COMMISSION DE L'INTÉRIEUR, DES AFFAIRES GÉNÉRALES ET DE LA FONCTION PUBLIQUE MERCREDI 05 MARS 2008

 

Question au ministre de l'Intérieur sur "les mauvaises relations supposées entre la Sûreté de l'État et la section anti-terrorisme de la police fédérale suite à l'affaire Belliraj"

 

André Frédéric (PS): Monsieur le ministre, je m'autorise à poursuivre car cela concerne des

informations semblables que nous avons recueillies dans la presse. La partie de ma question, du moins de la question qu'on m'a fait signer et qui concerne la menace terroriste, vous venez d'y répondre et je ne souhaite pas que vous le répétiez pour la énième fois.

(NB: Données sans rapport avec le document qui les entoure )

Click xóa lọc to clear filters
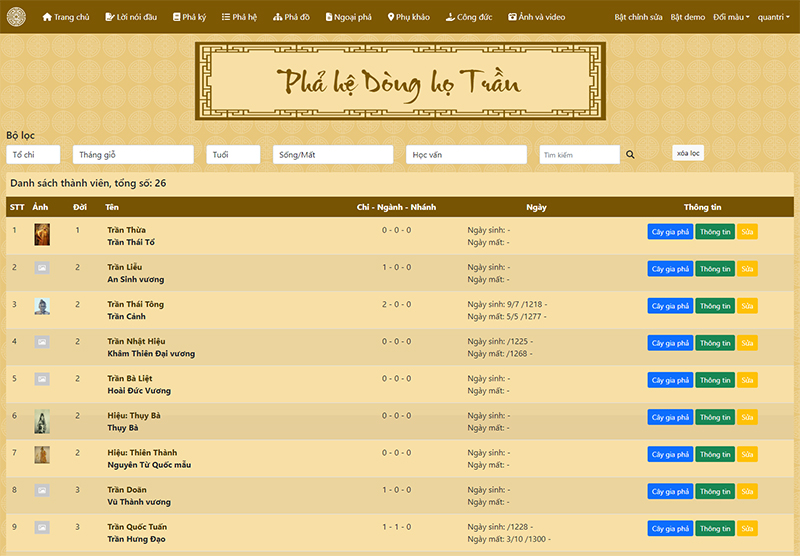800x556 pixels. click(x=688, y=153)
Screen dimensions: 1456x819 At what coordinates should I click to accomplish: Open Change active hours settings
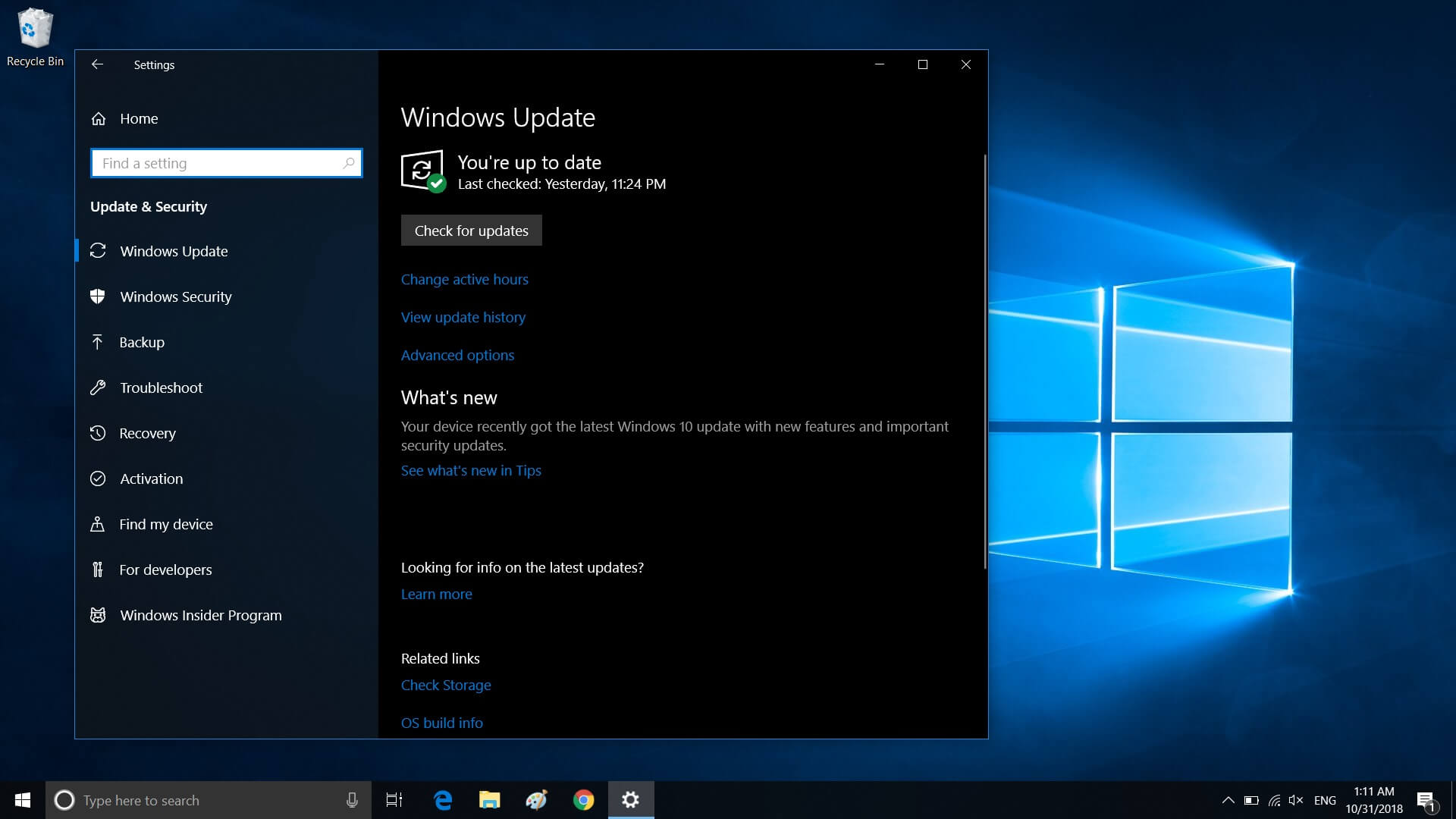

Dans l'affaire Belliraj, une polémique est apparue au travers de la presse qui, imaginant que l'intéressé ait pu être informateur de la Sûreté de l'État, mettrait en évidence des relations supposément difficiles voire criantes d'inefficacité entre ladite Sûreté de l'État et la section antiterroriste de la police fédérale. On a lu des expressions comme rétention d'information, récupération médiatique, mauvaise gestion, mauvaise appréciation de la menace terroriste ou peur du ridicule, on a lu désinformation. Peut-on avoir des craintes quant à l'efficacité du système? La difficulté des relations est-elle réelle, phantasme journalistique ou vue de l'esprit ? Comptez-vous prendre une attitude en la matière?

 

Patrick Dewael, ministre: Cette question concerne surtout la Sûreté de l'État. Je dois alors me

rapporter à la réponse donnée hier ou avant-hier en commission par mon collègue de la Justice M.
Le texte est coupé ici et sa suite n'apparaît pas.